Supper Club: Recipes and notes from the underground restaurant - Kerstin  Rodgers


Скачать книгу

      If the delay becomes obvious, then ’fess up, go out there and say ‘Sorry, waiting for the food to cook.’ Most people are understanding. If the delay is really bad, you could swap courses, serve something that’s ready, the salad, say. As a last resort you could get your front-of-house to go around with a bottle of wine, fill their glasses. Be open and humble about your mistakes, and all will be forgiven.

      6 FRONT-OF-HOUSE.........................

      If you haven’t got a partner in crime, then get help, ask for volunteers. Crazy it might sound, but people want to work for you for free! People love to join in and if you are a good cook, it’s like a free cooking lesson for your volunteer. It is also more companionable to have someone to bounce your ideas/mistakes off!

      Typical conversation:

      ‘Not quite sure about this sauce/bread/dish. Think I’ll get away with it?’

      Volunteer tastes.

      ‘Yeah. I like it. Maybe cut off the crack/funny colour/burnt bit, or cover with cream/bit of parsley/sauce.’

      I also tell my ‘staff’, ‘Don’t take any shit from the guests. Be nice of course, but you are not a servant, you are not at their beck and call.’

      In a home restaurant, the customer is not always right: I am.

      Don’t have too many people in the kitchen. It confuses matters, takes up space, and can sometimes turn into a backstage party. Which might sound fun, but the focus is the diners, their enjoyment of the evening. In my experience, four people, including me, is enough: two for front-of-house and an assistant in the kitchen is perfect.

      In an emergency, if your front-of-house can’t cope, is ill, or doesn’t turn up, get a guest from each table to come and serve their own table. This has happened to me. The guests really didn’t mind; in fact, they enjoyed it. So don’t be afraid to get the customers to pitch in. This informality, communality, is part of what distinguishes a home restaurant from a conventional restaurant. If they need water and you are too busy, let them get it themselves.

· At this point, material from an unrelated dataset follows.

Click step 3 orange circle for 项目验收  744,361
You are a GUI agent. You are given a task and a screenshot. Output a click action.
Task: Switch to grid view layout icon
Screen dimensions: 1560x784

      My advice is to give your guests a free drink when they enter. It breaks the ice if you have guests that don’t know each other. People are a little shy on arrival. It often takes a couple of drinks before you start hearing laughter. Generally by the main course, the room is buzzing. People have forgotten that they are in a stranger’s house.

      A drink will relax them, encourage them to socialise, ease them into the experience.

      But you, however, cannot drink. Oh maybe just one. NO MORE. Take it from me: you don’t want to be half-cut as you try organising a meal for upwards of ten people. You need to be alert, on the ball, and watching all your timings like a hawk. A slip up, too long a chat with a guest, and your mains are burnt. You can start drinking once the main course is out.

      Now to the sticky subject of licensing laws: out of all the possibly illegal things you are doing with a home restaurant, the most illegal is the booze. You are supposed to have a personal licence and a premises licence. I’ve got a personal licence. I haven’t got a premises licence. It’s practically impossible to get a premises licence for a residence. So you are stuck.

      This is what I’ve been told by a licensing officer: you can give drink away for free but you can’t include it in the price of the meal. You can’t sell it. If caught, you can go to prison for six months or be fined £20,000.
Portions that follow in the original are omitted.